Rewrite the data from the line containing "will (x=922, y=348)." down through the line containing "click(470, 43)", changing "logo" to "emblem" and leaving everything else the same.

-------- RECORDS SUPPLIED --------

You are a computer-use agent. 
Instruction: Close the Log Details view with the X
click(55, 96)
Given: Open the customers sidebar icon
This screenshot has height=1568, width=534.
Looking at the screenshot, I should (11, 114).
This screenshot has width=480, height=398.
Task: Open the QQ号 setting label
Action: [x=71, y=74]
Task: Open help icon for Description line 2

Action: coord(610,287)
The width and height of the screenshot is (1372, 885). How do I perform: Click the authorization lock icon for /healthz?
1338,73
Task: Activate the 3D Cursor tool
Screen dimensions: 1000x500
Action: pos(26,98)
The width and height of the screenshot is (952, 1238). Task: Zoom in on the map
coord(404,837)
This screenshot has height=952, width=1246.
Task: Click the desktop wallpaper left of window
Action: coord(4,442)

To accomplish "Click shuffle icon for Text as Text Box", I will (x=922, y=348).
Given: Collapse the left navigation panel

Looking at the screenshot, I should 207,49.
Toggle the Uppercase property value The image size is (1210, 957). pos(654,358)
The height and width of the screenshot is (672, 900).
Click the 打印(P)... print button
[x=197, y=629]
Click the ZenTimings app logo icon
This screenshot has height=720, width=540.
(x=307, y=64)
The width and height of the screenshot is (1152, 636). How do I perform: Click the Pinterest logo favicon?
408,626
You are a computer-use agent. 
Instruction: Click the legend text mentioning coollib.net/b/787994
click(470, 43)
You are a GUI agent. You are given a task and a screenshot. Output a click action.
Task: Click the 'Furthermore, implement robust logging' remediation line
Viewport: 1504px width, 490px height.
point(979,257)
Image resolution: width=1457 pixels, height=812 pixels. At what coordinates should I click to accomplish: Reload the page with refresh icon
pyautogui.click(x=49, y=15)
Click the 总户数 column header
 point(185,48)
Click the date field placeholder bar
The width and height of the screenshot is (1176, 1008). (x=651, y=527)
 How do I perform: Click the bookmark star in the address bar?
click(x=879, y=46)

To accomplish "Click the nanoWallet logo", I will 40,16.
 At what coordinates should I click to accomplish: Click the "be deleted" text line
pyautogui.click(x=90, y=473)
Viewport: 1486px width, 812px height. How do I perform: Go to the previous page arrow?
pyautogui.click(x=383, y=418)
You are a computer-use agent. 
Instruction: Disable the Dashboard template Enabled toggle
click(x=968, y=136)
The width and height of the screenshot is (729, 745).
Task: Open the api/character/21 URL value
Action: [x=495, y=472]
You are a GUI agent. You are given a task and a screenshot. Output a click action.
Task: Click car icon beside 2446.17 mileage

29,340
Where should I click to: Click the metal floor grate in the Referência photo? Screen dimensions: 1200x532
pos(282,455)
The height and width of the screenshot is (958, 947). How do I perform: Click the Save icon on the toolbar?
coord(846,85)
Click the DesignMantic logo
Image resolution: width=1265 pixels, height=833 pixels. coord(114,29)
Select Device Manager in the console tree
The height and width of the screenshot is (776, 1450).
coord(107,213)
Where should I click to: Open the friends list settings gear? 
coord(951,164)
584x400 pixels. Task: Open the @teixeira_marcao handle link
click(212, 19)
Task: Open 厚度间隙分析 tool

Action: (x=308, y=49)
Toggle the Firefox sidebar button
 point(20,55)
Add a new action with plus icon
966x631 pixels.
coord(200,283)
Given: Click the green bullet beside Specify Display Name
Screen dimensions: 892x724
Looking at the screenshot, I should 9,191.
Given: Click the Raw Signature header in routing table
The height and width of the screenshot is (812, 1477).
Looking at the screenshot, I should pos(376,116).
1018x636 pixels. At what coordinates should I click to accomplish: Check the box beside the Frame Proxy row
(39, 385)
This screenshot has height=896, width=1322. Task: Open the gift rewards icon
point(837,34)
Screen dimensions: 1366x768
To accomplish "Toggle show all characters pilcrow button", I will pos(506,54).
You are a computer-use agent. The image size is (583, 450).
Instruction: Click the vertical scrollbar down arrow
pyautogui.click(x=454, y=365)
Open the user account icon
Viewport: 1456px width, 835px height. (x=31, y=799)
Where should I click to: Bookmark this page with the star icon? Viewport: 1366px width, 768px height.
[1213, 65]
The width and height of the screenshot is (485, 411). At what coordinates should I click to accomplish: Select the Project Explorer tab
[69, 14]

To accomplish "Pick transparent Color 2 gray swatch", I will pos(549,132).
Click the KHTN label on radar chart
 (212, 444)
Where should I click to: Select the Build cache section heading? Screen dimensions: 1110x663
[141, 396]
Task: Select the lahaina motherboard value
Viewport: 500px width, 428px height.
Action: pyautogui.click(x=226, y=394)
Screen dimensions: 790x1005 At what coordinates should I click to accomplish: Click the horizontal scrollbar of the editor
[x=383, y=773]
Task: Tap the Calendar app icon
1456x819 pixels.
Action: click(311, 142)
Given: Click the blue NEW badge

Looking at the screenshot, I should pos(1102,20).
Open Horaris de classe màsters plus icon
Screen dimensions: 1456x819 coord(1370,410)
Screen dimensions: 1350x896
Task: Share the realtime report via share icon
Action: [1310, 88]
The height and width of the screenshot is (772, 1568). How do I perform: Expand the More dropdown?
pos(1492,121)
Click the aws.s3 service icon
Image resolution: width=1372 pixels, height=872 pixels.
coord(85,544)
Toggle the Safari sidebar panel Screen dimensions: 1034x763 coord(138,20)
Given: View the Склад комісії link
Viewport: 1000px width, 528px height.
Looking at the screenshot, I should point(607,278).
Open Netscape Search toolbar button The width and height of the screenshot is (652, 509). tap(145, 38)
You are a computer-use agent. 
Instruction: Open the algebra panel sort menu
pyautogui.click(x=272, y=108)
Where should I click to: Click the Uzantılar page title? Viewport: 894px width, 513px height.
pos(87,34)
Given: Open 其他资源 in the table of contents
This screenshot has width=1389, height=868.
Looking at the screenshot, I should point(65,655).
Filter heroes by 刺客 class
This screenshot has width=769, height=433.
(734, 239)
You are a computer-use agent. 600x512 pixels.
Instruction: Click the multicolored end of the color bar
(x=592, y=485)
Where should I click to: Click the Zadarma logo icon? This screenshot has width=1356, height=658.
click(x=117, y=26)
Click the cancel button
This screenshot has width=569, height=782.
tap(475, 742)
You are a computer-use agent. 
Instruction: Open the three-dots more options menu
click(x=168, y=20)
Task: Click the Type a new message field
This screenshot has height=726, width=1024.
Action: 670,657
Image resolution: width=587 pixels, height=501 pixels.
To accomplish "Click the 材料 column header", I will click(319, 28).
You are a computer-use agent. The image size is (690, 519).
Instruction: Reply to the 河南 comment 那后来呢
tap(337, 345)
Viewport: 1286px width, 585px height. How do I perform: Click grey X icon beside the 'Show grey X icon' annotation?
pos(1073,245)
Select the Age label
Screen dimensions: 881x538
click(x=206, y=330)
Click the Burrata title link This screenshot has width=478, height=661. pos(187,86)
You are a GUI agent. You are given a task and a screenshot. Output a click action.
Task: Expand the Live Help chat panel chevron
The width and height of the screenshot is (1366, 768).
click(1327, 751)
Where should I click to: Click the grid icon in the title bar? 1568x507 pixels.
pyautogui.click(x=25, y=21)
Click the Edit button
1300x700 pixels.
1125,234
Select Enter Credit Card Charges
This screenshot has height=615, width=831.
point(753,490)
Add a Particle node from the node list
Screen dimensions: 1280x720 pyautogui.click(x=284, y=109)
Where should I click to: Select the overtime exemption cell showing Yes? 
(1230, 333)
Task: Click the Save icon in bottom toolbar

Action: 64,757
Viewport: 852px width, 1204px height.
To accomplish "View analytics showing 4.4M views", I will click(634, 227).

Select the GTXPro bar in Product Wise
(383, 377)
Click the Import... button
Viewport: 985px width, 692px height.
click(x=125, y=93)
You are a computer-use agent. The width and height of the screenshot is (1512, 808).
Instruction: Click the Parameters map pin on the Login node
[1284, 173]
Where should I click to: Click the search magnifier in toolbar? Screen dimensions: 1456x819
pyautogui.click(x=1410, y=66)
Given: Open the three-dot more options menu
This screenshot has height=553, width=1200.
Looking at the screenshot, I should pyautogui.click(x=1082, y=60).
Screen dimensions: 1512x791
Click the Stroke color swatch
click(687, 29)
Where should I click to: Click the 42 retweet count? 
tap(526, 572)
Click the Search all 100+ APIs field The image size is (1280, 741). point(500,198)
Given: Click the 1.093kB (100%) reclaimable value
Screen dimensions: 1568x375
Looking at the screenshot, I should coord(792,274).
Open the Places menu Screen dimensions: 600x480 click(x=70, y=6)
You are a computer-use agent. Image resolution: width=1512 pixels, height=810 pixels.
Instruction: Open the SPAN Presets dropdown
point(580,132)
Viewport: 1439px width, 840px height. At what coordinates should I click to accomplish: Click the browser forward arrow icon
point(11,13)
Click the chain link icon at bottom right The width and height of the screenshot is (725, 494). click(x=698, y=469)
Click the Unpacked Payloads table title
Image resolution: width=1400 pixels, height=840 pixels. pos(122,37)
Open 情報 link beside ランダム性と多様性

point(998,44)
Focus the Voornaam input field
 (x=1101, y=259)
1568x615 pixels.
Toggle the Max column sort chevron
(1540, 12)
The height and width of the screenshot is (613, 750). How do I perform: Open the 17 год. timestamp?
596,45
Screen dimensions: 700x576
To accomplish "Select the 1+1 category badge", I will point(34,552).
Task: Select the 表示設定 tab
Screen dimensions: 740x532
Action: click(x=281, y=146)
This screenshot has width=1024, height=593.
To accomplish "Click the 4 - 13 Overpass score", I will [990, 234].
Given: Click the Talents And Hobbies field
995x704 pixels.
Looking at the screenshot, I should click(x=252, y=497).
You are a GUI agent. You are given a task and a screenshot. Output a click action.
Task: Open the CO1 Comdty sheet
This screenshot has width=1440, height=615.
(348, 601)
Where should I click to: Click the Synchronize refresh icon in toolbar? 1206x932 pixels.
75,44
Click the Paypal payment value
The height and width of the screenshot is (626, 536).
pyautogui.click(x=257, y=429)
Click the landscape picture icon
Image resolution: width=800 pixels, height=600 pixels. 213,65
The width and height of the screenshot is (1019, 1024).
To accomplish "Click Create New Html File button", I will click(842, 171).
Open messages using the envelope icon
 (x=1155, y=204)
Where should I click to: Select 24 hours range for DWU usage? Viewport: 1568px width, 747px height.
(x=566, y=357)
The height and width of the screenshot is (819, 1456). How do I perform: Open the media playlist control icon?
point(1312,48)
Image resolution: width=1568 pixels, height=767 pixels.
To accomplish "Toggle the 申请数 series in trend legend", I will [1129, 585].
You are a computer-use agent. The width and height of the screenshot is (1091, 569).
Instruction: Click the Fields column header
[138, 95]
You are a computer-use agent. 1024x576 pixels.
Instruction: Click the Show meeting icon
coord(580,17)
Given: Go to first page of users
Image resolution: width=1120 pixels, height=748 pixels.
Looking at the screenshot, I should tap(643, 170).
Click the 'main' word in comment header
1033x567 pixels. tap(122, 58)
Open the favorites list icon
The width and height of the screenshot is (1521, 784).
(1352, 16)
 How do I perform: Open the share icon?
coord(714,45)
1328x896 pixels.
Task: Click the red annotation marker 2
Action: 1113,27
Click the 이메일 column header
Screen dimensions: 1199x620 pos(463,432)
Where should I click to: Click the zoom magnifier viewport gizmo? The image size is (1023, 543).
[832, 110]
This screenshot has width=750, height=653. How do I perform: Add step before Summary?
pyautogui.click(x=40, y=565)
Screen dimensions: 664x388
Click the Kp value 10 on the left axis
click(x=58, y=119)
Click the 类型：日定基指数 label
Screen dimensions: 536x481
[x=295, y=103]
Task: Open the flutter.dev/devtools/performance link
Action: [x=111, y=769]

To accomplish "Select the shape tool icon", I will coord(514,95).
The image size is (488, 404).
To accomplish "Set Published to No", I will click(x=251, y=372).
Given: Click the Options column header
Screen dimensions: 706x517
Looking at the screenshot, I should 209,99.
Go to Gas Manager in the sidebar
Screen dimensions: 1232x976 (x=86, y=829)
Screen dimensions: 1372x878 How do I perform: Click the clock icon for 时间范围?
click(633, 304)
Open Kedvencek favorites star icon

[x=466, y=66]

--------

-- TASK RESPONSE --
To accomplish "Click shuffle icon for Text as Text Box", I will (x=922, y=348).
Given: Collapse the left navigation panel

Looking at the screenshot, I should 207,49.
Toggle the Uppercase property value The image size is (1210, 957). pos(654,358)
The height and width of the screenshot is (672, 900).
Click the 打印(P)... print button
[x=197, y=629]
Click the ZenTimings app emblem icon
This screenshot has height=720, width=540.
(x=307, y=64)
The width and height of the screenshot is (1152, 636). How do I perform: Click the Pinterest emblem favicon?
408,626
You are a computer-use agent. 
Instruction: Click the legend text mentioning coollib.net/b/787994
click(470, 43)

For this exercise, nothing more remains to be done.